- Directed by: Srinu Vaitla
- Written by: Srinu Vaitla Diwakar Babu
- Produced by: Ramoji Rao
- Starring: Akash; Renuka Menon; J. D. Chakravarthy; Preeti Jhangiani;
- Cinematography: Ajayan Vincent
- Edited by: Marthand K. Venkatesh
- Music by: Koti
- Production company: Ushakiran Movies
- Release date: 6 February 2004;
- Running time: 125 minutes
- Country: India
- Language: Telugu

= Anandamanandamaye =

Anandamanandamaye is a 2004 Indian Telugu-language romantic comedy drama film directed by Srinu Vaitla and produced by Ramoji Rao. It was released on 5 February 2004 under the banner of Ushakiran Movies. The film featured Akash and Renuka Menon, J. D. Chakravarthy, Preeti Jhangiani, Venu Madhav and M. S. Narayana. Background score and soundtrack were composed by Koti.

== Cast ==

- Akash as Kiran
- Renuka Menon as Bhuvaneshwari "Bhuvana"
- J. D. Chakravarthy as Chakravarti "Chakri"
- Preeti Jhangiani as Maheshwari "Mahi"
- Devan as Bhuvana's father
- Sumalatha as Bhuvana's maternal aunt
- Sudhakar as Bullebbayi
- Sivaji Raja as Bhuvana's paternal uncle
- Sumithra as Bhuvana's mother
- Rajya Lakshmi as Bullebbayi's wife
- Hema as Lakshmi
- A. V. S.
- Venu Madhav as Ammi Raju
- M. S. Narayana as Gavarraju
- Sunil as "Panchatantram" Seenu
- Dharmavarapu Subramanyam as Manmatha Rao
- Kondavalasa Lakshmana Rao as Lakshmana Rao
- Nutan Prasad as Judge
- Banerjee as lawyer
- Gautam Raju as T. C.
- Jenny
- Jaya Prakash Reddy as Police Inspector
- Melkote
- Sudeepa Pinky as Bhuvana's cousin
- Baby Zeeba as Bhuvana's cousin
- Master Bharath as Pattabhi

== Production ==
After the success of Anandam (2002), Srinu Vaitla, Ramoji Rao, and Akash collaborated again for this film.

== Music ==
The background score and soundtrack were composed by Koti, with lyrics by Sirivennela Seetharama Sastry, Veturi, Sai Sriharsha, and Kandi Konda.
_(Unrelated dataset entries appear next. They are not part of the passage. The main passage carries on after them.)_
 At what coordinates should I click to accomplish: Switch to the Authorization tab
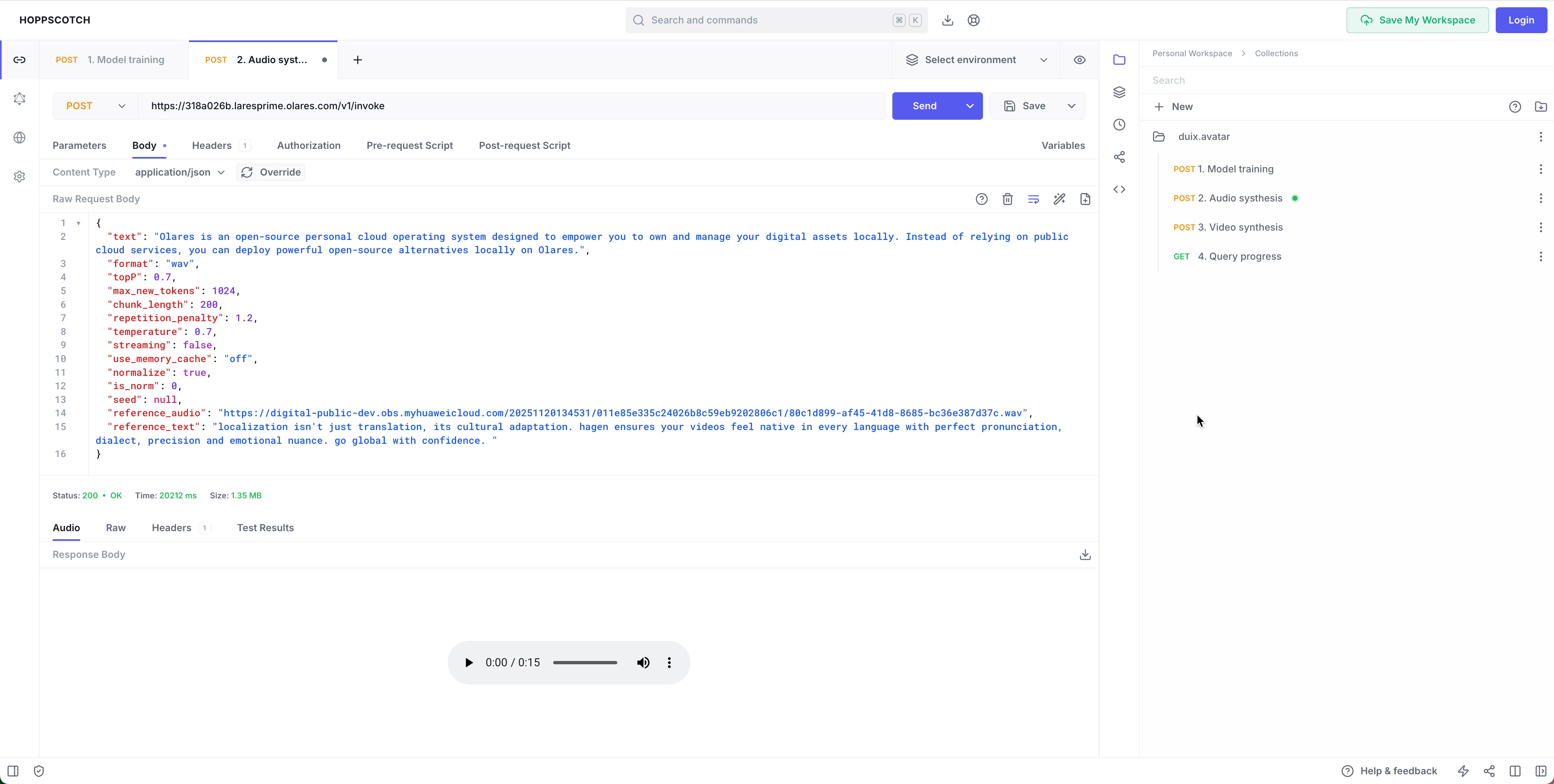[308, 145]
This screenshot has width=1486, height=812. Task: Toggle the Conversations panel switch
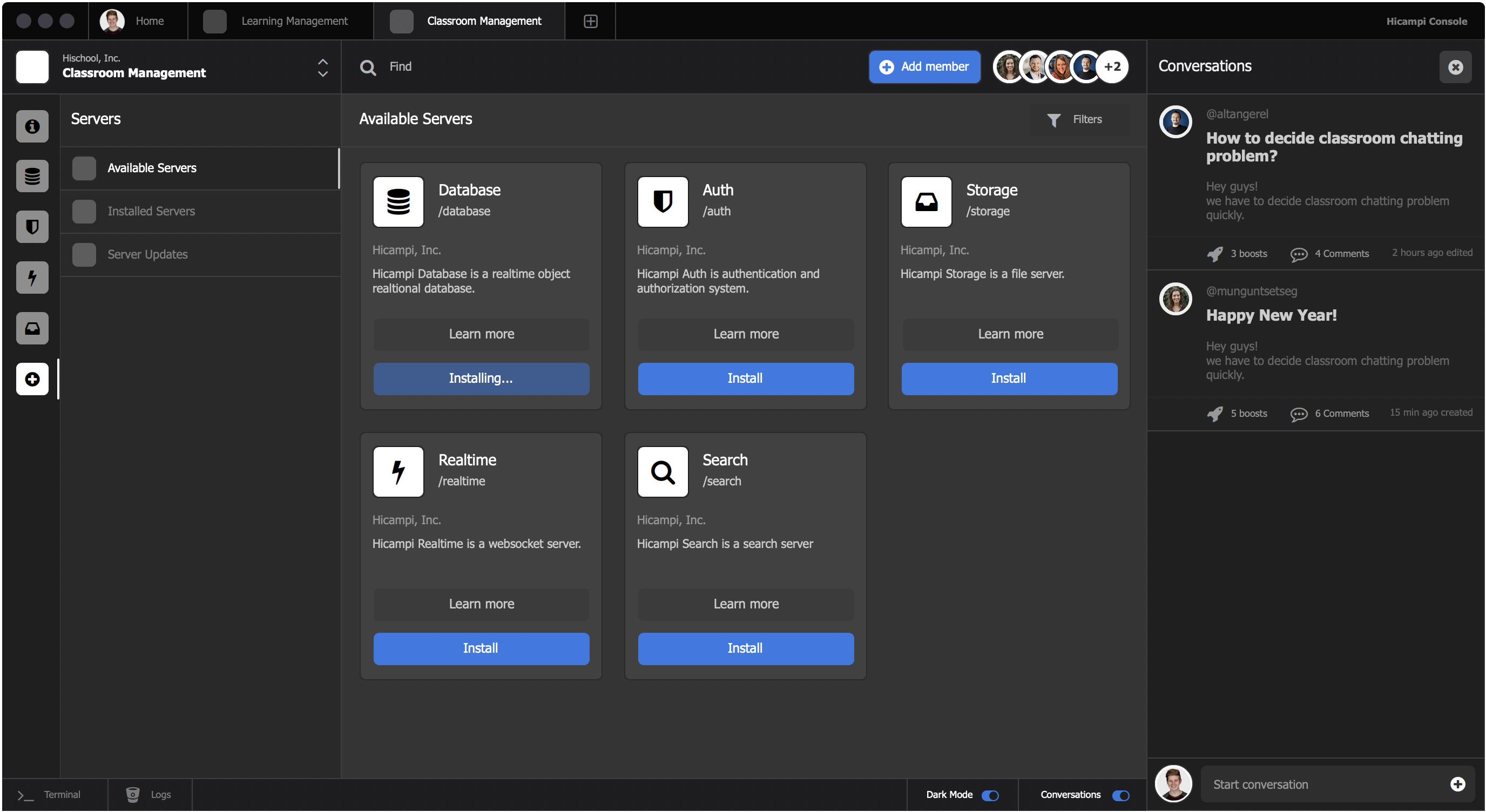(1120, 795)
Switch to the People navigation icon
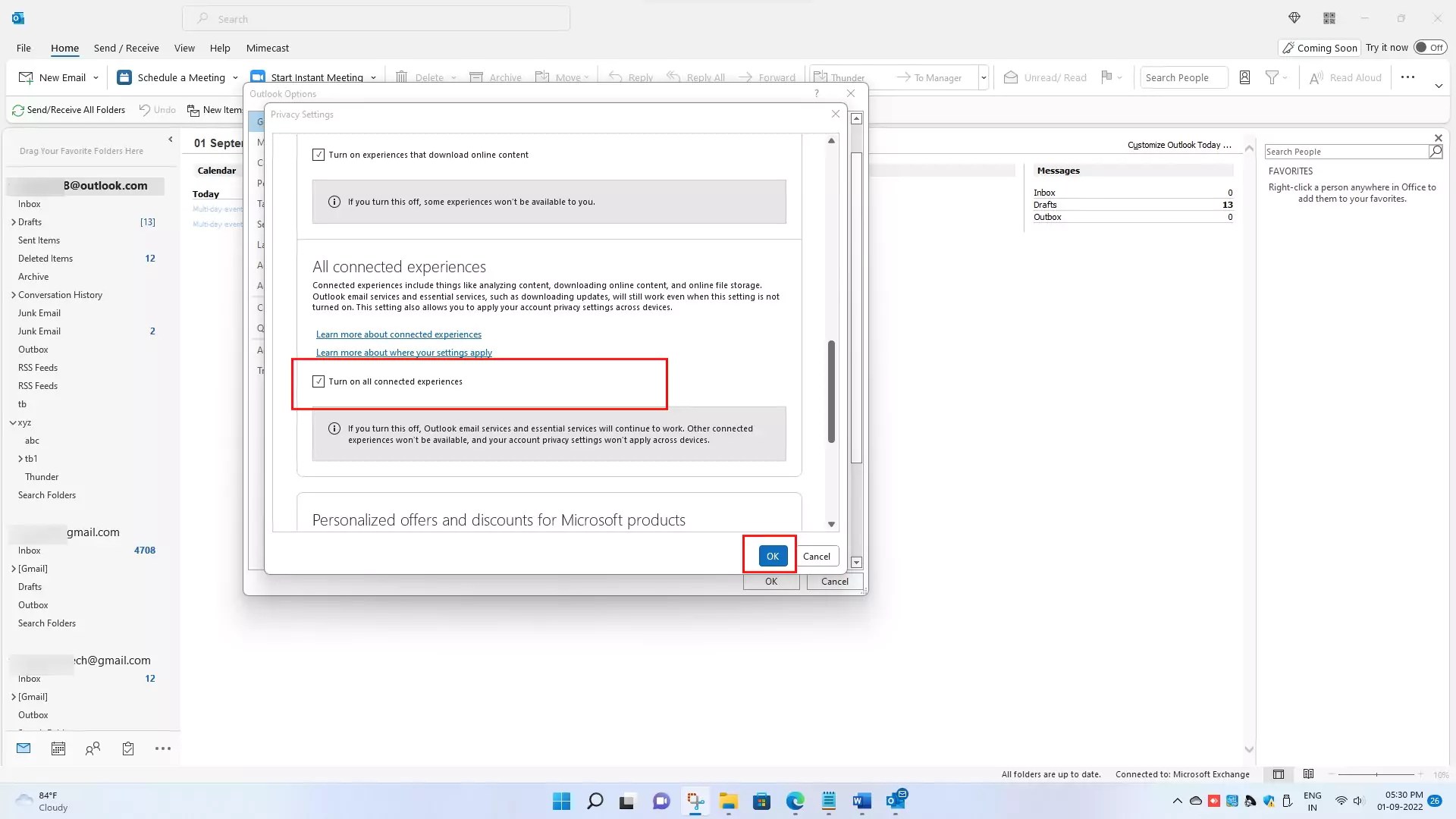1456x819 pixels. [x=93, y=748]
The singers were Sreerama Chandra, Sunitha, Karthik, Raghu Kunche, Malathi, Shreya Ghoshal and Koti.

| No. | Title | Length |
|---|---|---|
| 1. | "Neeko Maatundi" | 3:23 |
| 2. | "Nee Kannulaloni" | 3:45 |
| 3. | "Nadilo Alale" | 4:32 |
| 4. | "Melukone Kalalu" | 4:37 |
| 5. | "Maa Madhu" | 5:55 |
| 6. | "Aagaali Kaalam" | 4:21 |

== Release ==
A critic from Sify opined that "A feel-good family drama about mistaken identities similar to Chitchor and the recent Main Prem Ki Deewani Hoon. Director Seenu Vytla has handled the subject with streaks of comedy and has been successful to some extent but the flashbacks are too lengthy and on the whole the film is far from entertaining". Jeevi of Idlebrain gave the film a rating of three out of five and opined that "This film is a typical feel-good movie". Telugu Cinema wrote "There is no story in the first half of the movie, and the narration slow. The story part of JD Chakravarthy’s flashback is illogical. There is very less entertainment in the movie. Photography, Locations and lead artistes’ performance is the only plus points of the movie".